Required work ▸ Could you please retype all of the entries exactly as they appear?

Segment Open

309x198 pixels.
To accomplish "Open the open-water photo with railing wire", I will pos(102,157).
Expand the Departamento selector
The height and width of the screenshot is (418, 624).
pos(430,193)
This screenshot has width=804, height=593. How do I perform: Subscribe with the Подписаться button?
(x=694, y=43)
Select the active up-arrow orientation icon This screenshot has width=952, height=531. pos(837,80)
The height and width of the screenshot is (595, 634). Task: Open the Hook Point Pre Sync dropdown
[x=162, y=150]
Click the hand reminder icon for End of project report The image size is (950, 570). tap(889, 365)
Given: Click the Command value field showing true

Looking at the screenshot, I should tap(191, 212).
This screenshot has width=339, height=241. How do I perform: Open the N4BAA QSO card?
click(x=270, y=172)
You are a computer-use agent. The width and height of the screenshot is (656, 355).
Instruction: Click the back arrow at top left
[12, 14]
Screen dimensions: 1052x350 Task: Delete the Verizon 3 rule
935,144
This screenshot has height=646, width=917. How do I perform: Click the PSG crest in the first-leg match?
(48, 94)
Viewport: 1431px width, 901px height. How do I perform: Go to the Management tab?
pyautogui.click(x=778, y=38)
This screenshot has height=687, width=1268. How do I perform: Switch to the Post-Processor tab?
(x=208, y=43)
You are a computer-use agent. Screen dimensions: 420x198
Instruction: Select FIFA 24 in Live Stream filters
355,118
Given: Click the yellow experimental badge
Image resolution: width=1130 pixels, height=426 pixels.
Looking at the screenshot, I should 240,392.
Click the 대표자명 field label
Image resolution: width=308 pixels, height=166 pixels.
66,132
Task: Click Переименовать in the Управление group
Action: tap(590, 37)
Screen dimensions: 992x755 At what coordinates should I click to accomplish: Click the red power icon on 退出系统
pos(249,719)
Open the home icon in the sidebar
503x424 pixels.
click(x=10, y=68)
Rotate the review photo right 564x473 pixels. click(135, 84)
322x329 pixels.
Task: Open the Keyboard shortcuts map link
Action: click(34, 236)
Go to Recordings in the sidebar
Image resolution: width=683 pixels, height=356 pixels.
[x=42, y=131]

Segment Closed

Solution to the problem ▸
309x198 pixels.
To accomplish "Open the open-water photo with railing wire", I will pos(102,157).
Expand the Departamento selector
The height and width of the screenshot is (418, 624).
pos(430,193)
This screenshot has width=804, height=593. How do I perform: Subscribe with the Подписаться button?
(x=694, y=43)
Select the active up-arrow orientation icon This screenshot has width=952, height=531. pos(837,80)
The height and width of the screenshot is (595, 634). Task: Open the Hook Point Pre Sync dropdown
[x=162, y=150]
Click the hand reminder icon for End of project report The image size is (950, 570). tap(889, 365)
Given: Click the Command value field showing true

Looking at the screenshot, I should tap(191, 212).
This screenshot has width=339, height=241. How do I perform: Open the N4BAA QSO card?
click(x=270, y=172)
You are a computer-use agent. The width and height of the screenshot is (656, 355).
Instruction: Click the back arrow at top left
[12, 14]
Screen dimensions: 1052x350 Task: Delete the Verizon 3 rule
935,144
This screenshot has height=646, width=917. How do I perform: Click the PSG crest in the first-leg match?
(48, 94)
Viewport: 1431px width, 901px height. How do I perform: Go to the Management tab?
pyautogui.click(x=778, y=38)
This screenshot has height=687, width=1268. How do I perform: Switch to the Post-Processor tab?
(x=208, y=43)
You are a computer-use agent. Screen dimensions: 420x198
Instruction: Select FIFA 24 in Live Stream filters
355,118
Given: Click the yellow experimental badge
Image resolution: width=1130 pixels, height=426 pixels.
Looking at the screenshot, I should 240,392.
Click the 대표자명 field label
Image resolution: width=308 pixels, height=166 pixels.
66,132
Task: Click Переименовать in the Управление group
Action: tap(590, 37)
Screen dimensions: 992x755 At what coordinates should I click to accomplish: Click the red power icon on 退出系统
pos(249,719)
Open the home icon in the sidebar
503x424 pixels.
click(x=10, y=68)
Rotate the review photo right 564x473 pixels. click(135, 84)
322x329 pixels.
Task: Open the Keyboard shortcuts map link
Action: click(34, 236)
Go to Recordings in the sidebar
Image resolution: width=683 pixels, height=356 pixels.
[x=42, y=131]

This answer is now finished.